Comments and corrections are welcomed : )
Week 2
Logistic regression
A binary classification method in supervised learning
General idea
- input: $\large x \in \mathbb{R}^{n_x \times m}$
- hidden layer: logistic regression neurons with parameters $\large w \in \mathbb{R}^{n_x}$ and $\large b \in \mathbb{R}$
- $\large z=w^Tx+b$
- binary classification: $\large \hat{y} = a = \sigma(z)$, $\sigma$ is the sigmoid function, $\large 1\over{1+e^{-z}}$
- output: prediction $\hat{y}=$ 0 or 1
Now, use gradient descent to train the parameters $w$ and $b$ :
- define loss function: $\large L(\hat{y}, y) = -(y\log{\hat{y}}+(1-y)\log{1-\hat{y}})$
- applies for one case
- $y$ can only be 0 or 1
- define cost function: $\large J(w, b) = {1\over{m}}\sum\limits_{i=1}^{m}L(a^{(i)}, y^{(i)})$
- applies for all ($m$) the cases
- repeatedly update the parameters with:
- $\large w:= w-\alpha \frac{\mathrm{d}J(w)}{\mathrm{d} w}$
- $\large b:= b-\alpha \frac{\mathrm{d}J(b)}{\mathrm{d} b}$
- where $\alpha$ is the learning rate
- when coding, a variable’s (e.g. $w$) derivative of the final product (e.g. $J$ in this case), $\large \frac{\mathrm{d}J(w)}{\mathrm{d} w}$ is written as “$\mathrm{d} w$”

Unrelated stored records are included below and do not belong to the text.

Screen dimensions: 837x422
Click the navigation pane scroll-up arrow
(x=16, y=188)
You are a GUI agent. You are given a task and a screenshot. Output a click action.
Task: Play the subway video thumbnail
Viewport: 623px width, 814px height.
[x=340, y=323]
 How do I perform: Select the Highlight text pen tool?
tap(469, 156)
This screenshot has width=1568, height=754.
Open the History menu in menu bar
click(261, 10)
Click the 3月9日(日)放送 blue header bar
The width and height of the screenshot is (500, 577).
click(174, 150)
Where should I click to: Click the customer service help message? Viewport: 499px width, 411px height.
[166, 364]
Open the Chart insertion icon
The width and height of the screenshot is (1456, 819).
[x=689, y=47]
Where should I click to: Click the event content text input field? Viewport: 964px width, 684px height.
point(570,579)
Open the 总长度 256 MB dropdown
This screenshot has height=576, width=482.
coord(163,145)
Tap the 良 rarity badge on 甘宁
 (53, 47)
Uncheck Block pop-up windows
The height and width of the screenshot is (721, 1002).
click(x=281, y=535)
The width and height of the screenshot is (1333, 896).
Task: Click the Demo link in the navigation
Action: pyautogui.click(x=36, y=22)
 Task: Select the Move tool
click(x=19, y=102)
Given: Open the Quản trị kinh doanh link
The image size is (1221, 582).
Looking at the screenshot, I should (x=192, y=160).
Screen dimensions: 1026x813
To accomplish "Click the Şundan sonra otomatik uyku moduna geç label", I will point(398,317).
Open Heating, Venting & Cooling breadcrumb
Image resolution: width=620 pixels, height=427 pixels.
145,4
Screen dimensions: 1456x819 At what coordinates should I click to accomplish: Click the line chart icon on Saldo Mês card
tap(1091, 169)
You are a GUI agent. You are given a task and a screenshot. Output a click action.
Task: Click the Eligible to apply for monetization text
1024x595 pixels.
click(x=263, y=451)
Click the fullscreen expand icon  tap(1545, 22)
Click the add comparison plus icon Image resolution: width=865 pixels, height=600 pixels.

- the derivatives are calculated by the “backpropagation” method, basically just get the derivatives start from the output value according to the chain rule
- the process of minimizing the cost function $J$ to minimum, is to maximize the likelihood of $\hat{y}$ under the assumption of IID (independent identical distribution)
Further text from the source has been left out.